LAHORE: Moody’s in a report released on Thursday said the recently announced mini-budget supports exports but will increase fiscal consolidation challenges for the government.
According to the rating agency, there is a greater risk of fiscal slippage and slower fiscal consolidation in the dearth of further revenue-raising measures.
It noted that the mini-budget announced on 23rd January greatly concentrates on revenue-based measures to improve supply-side conditions for businesses and incentivize domestic reinvestment.
Also, if successful, the measures will assist the country’s manufacturing sector, promoting exports and import substitution and help narrow the current account deficit.
Due to the dearth of new spending cuts or revenue-raising measures, Moody’s said these measures will keep Pakistan’s budget deficits wider for longer, likely undermining the credibility of government efforts to achieve fiscal consolidation.
And highlighting the previous mini-budget announced in September last year which focused on spending cuts, the second one is aimed at improving business conditions, including for manufacturers and exporters by reducing or removing existing taxes that erode profit margins or disincentivize reinvestment.
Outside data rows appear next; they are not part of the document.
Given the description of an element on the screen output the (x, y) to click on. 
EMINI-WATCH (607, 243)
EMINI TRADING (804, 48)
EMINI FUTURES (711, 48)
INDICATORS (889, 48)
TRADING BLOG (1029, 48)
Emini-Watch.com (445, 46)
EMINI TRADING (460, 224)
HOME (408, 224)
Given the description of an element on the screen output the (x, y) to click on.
Moody’s said specific measures announced include a decrease in import cotton duties on essential raw materials, the abolition of tax on retained earnings and incentives for the agriculture, which constitutes for roughly 20% of the country’s exports.
The report said the country’s revenue base was a narrow 15.4% of GDP in FY18 which ended June 2018.
It added the current government presented limited revenue-raising measures, especially taxes on large vehicles and high-end mobile phones.
Consequently, the mini-budget put greater emphasis on improvement in tax administration and spending restraint for it to meet its deficit target of 5.1% of GDP.
It projected the deficit to widen to 6% of GDP in fiscal 2019 due to revenue growth possibly being below government forecasts, slower economic growth and the new revenue-based incentives.
The rating agency said the deficit would narrow to 5% by fiscal 2021, as the economy picks up.
And it believed the PTI government remains devoted to fiscal consolidation, however, a wider for longer deficit could raise questions over the credibility of its fiscal policy.
As per Moody’s, the mini-budget comes amid low export growth for the first half of FY19, despite the Pakistani rupee’s 25% decline against the US dollar since December 2017.
Additionally, the government is trying to narrow the current account deficit by decreasing some of the tax distortions exporters face.
Aside from weak exports, the rating agency noted Pakistan’s current account dynamics have been largely positive in recent months.
On a year-on-year basis in dollar terms, remittances increased 10 in the first half (July-December) of FY19, while goods imports sharply contracted to about 3% YoY as non-fuel goods imports declined.
It projected the current account deficit to narrow to 4.7% of GDP in FY19, 4.2% in FY20 compared to 6.1% in FY18, however, it will remain sizable and wider than it was in 2013-16 fueling the country’s external financing requirements.
Pakistan has obtained $12 billion in financing from Saudi Arabia and the United Arab Emirates, amounting to $6 billion each respectively and divided equally between deposits and deferred oil payments, which is likely to cover its net financing needs for FY19, said Moody’s.
But the rating agency cautioned a net financing gap beyond FY19 remains due to the still sizeable current account deficit.
Moody’s said negotiations are ongoing with the International Monetary Fund (IMF) over a new programme which would provide a stable additional source of external funding besides technical support and assistance on macroeconomic rebalancing and structural reform policies.
Moreover, Pakistan is also in discussions with other countries like China and Qatar, multilateral lenders such as the Asian Development Bank (ADB), the International Bank for Reconstruction and Development (IBRD) and the Islamic Development Bank over external funding support to bolster its external position, the rating agency concluded.